• INSTRUCTIONS FOR THE TASK
All that should come back is the lines of the data below from the one containing "Image resolution: width=1440" to the one containing "This screenshot has height=392, width=656.", inclusive, exactly as they stand.
+++
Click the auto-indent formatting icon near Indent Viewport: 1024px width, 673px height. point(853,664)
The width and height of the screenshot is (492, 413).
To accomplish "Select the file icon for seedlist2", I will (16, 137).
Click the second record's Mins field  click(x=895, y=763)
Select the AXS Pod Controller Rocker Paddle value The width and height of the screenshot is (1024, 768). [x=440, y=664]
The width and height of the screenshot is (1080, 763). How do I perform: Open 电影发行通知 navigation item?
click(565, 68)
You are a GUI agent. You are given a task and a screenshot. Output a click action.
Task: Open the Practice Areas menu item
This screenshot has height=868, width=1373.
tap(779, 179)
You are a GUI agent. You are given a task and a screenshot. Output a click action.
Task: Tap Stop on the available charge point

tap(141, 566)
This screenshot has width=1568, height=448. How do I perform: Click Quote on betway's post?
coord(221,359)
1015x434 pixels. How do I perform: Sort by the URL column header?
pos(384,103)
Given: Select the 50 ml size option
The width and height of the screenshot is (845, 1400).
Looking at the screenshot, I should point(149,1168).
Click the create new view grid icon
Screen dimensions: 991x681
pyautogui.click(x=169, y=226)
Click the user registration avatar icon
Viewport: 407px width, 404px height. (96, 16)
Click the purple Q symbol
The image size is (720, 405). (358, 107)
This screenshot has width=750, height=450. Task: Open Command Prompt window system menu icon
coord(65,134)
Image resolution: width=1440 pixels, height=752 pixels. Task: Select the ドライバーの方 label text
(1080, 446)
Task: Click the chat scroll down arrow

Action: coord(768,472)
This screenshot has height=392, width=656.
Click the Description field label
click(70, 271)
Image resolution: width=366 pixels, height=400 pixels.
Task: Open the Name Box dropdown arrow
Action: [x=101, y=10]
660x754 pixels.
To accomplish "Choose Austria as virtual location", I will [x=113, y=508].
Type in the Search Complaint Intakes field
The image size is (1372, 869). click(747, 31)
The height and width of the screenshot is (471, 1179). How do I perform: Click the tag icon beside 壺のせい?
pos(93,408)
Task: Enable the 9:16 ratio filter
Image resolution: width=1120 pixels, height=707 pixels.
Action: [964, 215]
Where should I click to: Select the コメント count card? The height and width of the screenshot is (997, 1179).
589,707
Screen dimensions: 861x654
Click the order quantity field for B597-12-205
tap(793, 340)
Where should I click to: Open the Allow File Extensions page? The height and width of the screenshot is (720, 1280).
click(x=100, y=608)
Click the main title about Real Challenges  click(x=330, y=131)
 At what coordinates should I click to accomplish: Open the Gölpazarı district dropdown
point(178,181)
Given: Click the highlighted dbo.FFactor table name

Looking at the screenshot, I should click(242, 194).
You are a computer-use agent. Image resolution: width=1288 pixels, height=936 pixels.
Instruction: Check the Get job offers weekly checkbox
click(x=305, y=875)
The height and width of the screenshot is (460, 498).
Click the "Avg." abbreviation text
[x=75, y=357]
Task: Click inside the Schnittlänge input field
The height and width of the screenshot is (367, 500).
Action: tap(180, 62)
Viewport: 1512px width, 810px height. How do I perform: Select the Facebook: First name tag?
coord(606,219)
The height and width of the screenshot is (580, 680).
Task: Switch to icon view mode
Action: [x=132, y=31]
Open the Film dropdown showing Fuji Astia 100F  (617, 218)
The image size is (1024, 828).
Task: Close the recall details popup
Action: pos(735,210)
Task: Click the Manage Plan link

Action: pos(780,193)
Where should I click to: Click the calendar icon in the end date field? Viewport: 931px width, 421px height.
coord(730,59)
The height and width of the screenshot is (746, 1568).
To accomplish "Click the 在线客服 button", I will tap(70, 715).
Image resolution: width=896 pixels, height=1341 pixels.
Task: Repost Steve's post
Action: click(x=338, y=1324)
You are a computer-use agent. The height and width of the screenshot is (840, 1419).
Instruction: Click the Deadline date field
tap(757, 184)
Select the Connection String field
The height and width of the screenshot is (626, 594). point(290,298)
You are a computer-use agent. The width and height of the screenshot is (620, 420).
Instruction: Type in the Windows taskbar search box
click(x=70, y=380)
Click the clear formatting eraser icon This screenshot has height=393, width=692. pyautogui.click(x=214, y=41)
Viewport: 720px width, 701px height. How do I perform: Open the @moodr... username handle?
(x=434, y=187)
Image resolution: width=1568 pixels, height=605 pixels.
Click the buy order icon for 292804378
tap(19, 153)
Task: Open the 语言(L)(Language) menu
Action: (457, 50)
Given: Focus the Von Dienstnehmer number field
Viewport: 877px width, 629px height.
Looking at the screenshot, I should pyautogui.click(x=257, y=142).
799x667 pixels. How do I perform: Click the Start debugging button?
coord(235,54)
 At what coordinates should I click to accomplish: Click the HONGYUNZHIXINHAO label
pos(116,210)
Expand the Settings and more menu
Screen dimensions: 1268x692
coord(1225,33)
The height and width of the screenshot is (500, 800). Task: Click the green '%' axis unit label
+++
• RESULT
Image resolution: width=1440 pixels, height=752 pixels. Task: Select the ドライバーの方 label text
(1080, 446)
Task: Click the chat scroll down arrow

Action: coord(768,472)
This screenshot has height=392, width=656.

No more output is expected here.